Megrahi's defence team has made it clear that it needs to see the document in order to proceed with the appeal, and has accused the UK Government of "interference" in the appeal.
If the prosecution denies access to the paper, Megrahi's lawyers are expected to argue that the conviction should be quashed because, without it, their client's right to a fair trial would be breached.
One legal expert said: "This is entirely unprecedented in Scotland."
A spokesman for the Crown Office said the court hearing is to be from from May 27 to 29 in Edinburgh. "It is not possible to provide further comment," he said.
[RB: It was, of course, the UK Government (represented by the then Advocate General for Scotland, Lord Davidson of Glen Clova QC) not the Lord Advocate or the Crown Office, that sought the appointment of a special security-vetted advocate.
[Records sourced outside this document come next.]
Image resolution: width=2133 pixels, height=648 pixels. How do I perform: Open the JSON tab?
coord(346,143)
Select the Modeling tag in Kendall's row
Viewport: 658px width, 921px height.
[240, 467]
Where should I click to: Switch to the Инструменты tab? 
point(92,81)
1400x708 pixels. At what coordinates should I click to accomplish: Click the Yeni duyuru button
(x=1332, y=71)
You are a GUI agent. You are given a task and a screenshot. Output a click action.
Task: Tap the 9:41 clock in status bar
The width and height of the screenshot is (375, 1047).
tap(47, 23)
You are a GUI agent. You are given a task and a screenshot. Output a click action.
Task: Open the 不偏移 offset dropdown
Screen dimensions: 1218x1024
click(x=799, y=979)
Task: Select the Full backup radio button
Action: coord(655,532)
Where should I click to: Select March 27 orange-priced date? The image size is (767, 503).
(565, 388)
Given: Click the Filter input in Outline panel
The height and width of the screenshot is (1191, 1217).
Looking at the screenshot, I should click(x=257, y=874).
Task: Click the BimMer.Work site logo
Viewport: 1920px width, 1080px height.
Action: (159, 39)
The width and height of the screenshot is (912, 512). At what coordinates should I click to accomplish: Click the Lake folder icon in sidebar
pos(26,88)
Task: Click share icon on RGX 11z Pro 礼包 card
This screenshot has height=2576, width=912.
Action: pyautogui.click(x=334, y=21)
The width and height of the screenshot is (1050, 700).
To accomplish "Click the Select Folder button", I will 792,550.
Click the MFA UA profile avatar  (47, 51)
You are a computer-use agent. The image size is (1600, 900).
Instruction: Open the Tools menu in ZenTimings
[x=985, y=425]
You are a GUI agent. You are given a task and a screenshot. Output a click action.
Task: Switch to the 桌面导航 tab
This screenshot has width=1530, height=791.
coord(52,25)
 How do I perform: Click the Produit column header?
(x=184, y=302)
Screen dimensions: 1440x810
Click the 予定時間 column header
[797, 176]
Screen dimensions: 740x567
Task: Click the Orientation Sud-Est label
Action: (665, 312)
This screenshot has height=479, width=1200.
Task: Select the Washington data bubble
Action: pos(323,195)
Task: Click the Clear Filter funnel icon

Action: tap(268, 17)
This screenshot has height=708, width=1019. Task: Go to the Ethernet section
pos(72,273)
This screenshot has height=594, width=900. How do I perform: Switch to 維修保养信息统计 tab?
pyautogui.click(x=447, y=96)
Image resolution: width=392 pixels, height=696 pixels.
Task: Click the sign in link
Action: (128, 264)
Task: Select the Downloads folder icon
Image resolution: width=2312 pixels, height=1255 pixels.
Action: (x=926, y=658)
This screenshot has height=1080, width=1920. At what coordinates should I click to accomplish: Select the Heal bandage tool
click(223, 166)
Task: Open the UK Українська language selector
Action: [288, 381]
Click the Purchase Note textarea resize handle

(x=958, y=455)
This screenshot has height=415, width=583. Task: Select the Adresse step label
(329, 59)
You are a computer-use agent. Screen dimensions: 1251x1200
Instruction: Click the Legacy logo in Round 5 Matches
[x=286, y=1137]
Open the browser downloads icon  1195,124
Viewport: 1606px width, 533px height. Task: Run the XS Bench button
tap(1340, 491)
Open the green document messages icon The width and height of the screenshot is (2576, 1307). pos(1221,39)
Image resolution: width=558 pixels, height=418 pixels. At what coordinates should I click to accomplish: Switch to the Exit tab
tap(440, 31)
The court ultimately (and utterly wrongly) acceded to the request. If a further appeal takes place in consequence of the current application to the Scottish Criminal Cases Review Commission, will the present UK government adopt the same attitude? And, if so, will a differently constituted judicial bench be as supine as its predecessor? By the time those become live issues it is to be hoped that Prime Minister David Cameron will have got round to appointing an Advocate General -- at the time of writing the only ministerial office yet to be filled in the new UK administration.]